Stored data entries
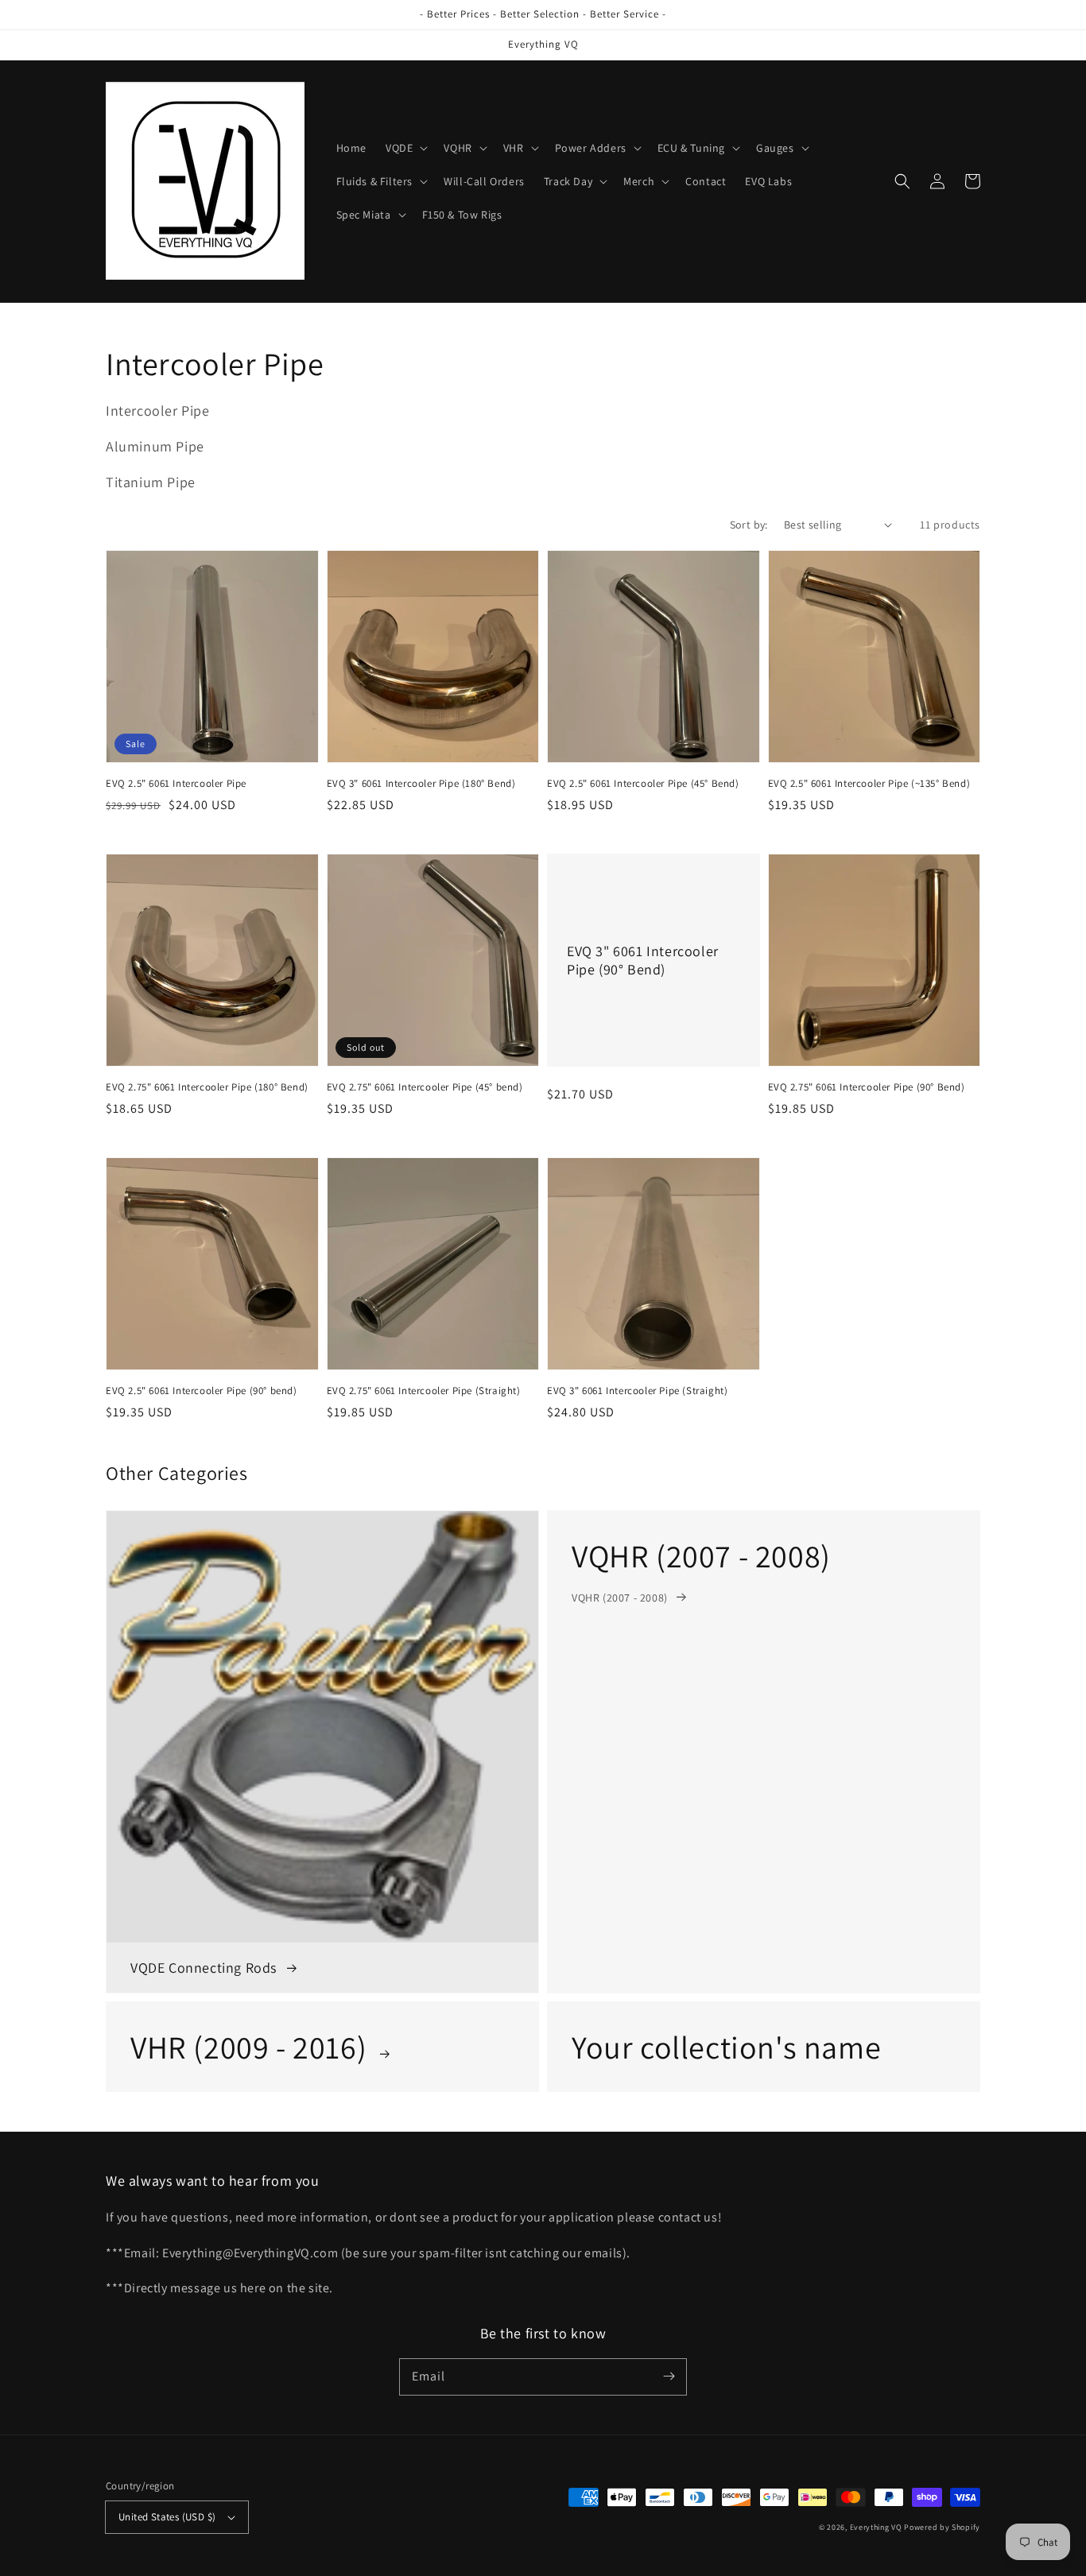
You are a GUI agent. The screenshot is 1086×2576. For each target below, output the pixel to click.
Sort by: (749, 524)
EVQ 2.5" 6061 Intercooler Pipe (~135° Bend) (869, 783)
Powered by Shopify (942, 2527)
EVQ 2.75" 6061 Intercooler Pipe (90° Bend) (866, 1087)
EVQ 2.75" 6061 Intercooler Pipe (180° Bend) (207, 1087)
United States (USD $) (166, 2517)
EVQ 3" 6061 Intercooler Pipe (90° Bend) (643, 960)
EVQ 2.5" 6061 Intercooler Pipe (176, 783)
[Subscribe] (668, 2376)
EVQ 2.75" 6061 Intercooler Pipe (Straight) (424, 1390)
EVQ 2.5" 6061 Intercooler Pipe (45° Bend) (643, 783)
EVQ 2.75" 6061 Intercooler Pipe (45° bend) (425, 1087)
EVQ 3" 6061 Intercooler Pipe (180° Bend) (421, 783)
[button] (405, 148)
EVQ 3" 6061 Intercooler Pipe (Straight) (637, 1390)
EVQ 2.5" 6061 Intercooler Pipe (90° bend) (201, 1390)
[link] (763, 1751)
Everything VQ (876, 2527)
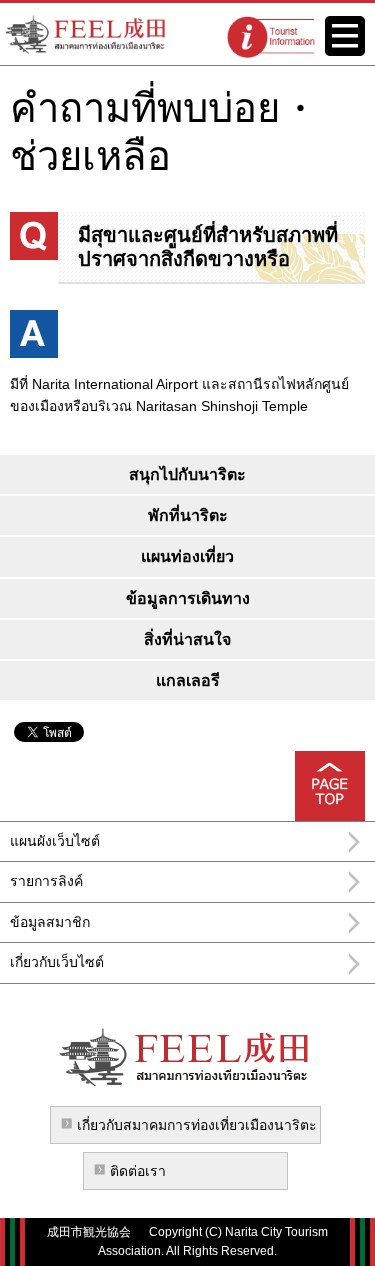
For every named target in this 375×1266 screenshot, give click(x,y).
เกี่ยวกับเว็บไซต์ (57, 962)
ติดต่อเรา (138, 1171)
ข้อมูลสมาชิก (50, 922)
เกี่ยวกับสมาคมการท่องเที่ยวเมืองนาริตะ (197, 1125)
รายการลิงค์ (46, 881)
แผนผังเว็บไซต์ (55, 841)
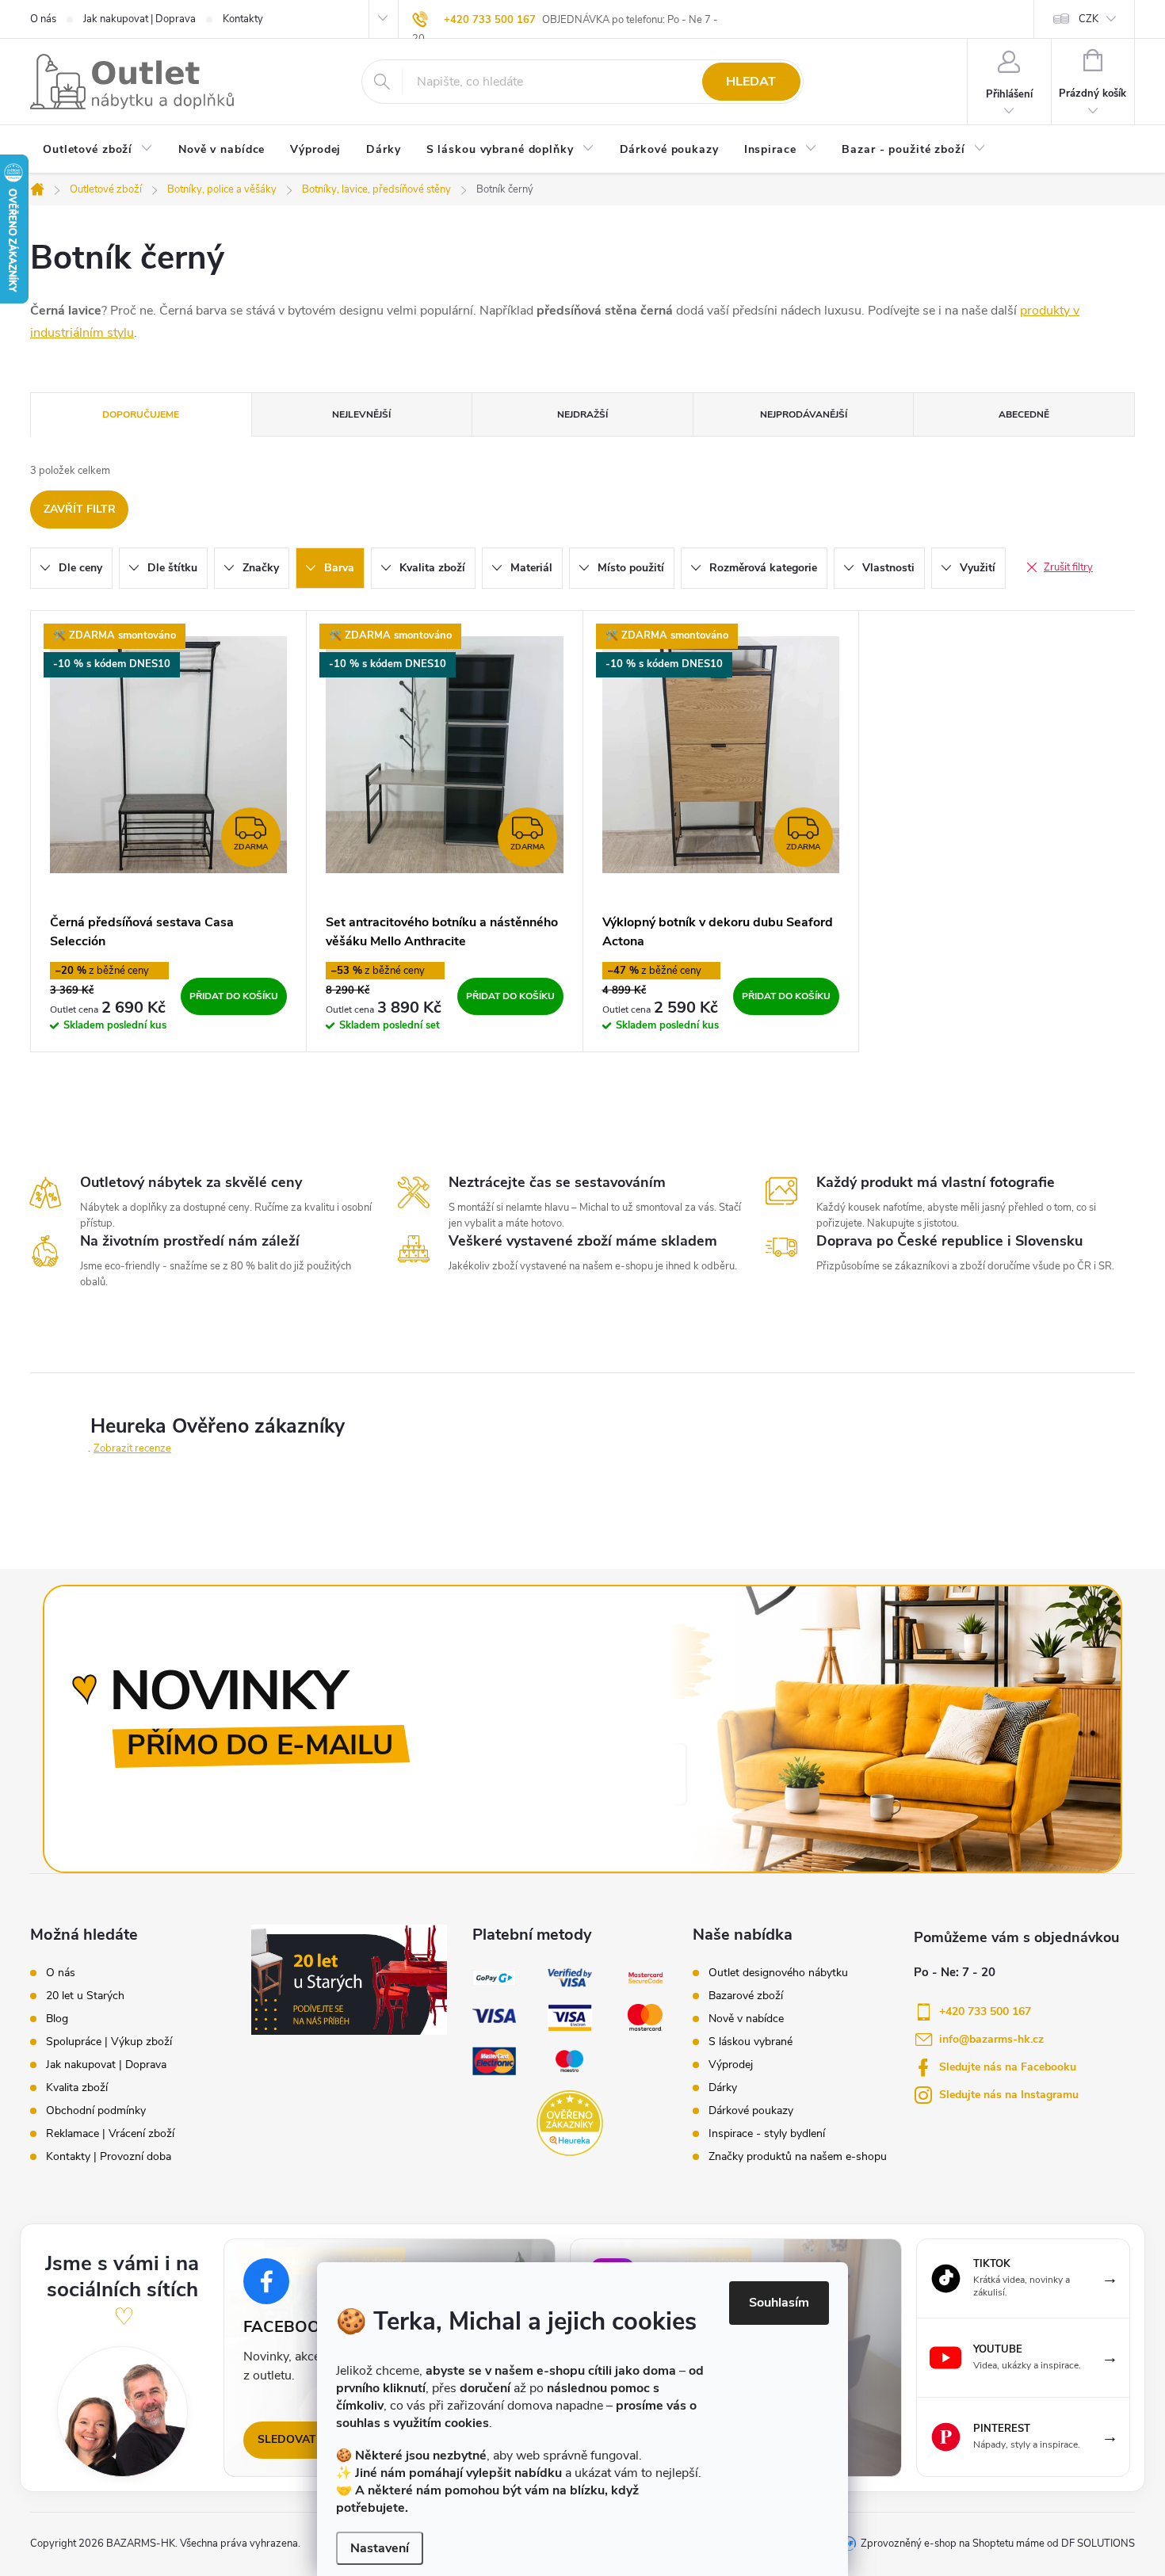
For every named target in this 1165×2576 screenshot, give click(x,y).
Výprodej (731, 2065)
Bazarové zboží (746, 1996)
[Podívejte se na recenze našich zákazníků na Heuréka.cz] (569, 2123)
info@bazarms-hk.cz (991, 2039)
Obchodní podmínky (96, 2111)
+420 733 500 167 (490, 20)
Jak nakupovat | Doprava (139, 19)
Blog (57, 2019)
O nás (43, 19)
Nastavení (379, 2548)
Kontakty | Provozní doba (108, 2156)
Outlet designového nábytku (778, 1973)
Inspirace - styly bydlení (767, 2134)
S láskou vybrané (751, 2042)
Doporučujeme (140, 414)
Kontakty (243, 19)
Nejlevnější (361, 414)
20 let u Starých (85, 1996)
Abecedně (1024, 414)
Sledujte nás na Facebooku (1007, 2066)
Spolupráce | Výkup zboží (109, 2042)
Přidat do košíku (233, 996)
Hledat (751, 81)
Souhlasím (779, 2302)
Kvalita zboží (77, 2088)
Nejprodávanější (803, 414)
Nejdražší (582, 414)
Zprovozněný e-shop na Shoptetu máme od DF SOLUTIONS (998, 2543)
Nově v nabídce (746, 2019)
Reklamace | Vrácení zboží (110, 2134)
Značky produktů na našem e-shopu (798, 2156)
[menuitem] (98, 150)
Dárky (723, 2088)
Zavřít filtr (80, 509)
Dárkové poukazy (751, 2111)
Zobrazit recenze (132, 1448)
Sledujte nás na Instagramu (1009, 2094)
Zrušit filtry (1068, 567)
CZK (1088, 19)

**About this exercise**
Starting from the first line of the entries above, print each line exactly until the line containing "Everything VQ (876, 2527)" has been printed, and skip the pictures.

**Answer to this task**
You are a GUI agent. The screenshot is 1086×2576. For each target below, output the pixel to click.
Sort by: (749, 524)
EVQ 2.5" 6061 Intercooler Pipe (~135° Bend) (869, 783)
Powered by Shopify (942, 2527)
EVQ 2.75" 6061 Intercooler Pipe (90° Bend) (866, 1087)
EVQ 2.75" 6061 Intercooler Pipe (180° Bend) (207, 1087)
United States (USD $) (166, 2517)
EVQ 3" 6061 Intercooler Pipe (90° Bend) (643, 960)
EVQ 2.5" 6061 Intercooler Pipe (176, 783)
[Subscribe] (668, 2376)
EVQ 2.75" 6061 Intercooler Pipe (Straight) (424, 1390)
EVQ 2.5" 6061 Intercooler Pipe (45° Bend) (643, 783)
EVQ 2.75" 6061 Intercooler Pipe (45° bend) (425, 1087)
EVQ 3" 6061 Intercooler Pipe (180° Bend) (421, 783)
[button] (405, 148)
EVQ 3" 6061 Intercooler Pipe (Straight) (637, 1390)
EVQ 2.5" 6061 Intercooler Pipe (90° bend) (201, 1390)
[link] (763, 1751)
Everything VQ (876, 2527)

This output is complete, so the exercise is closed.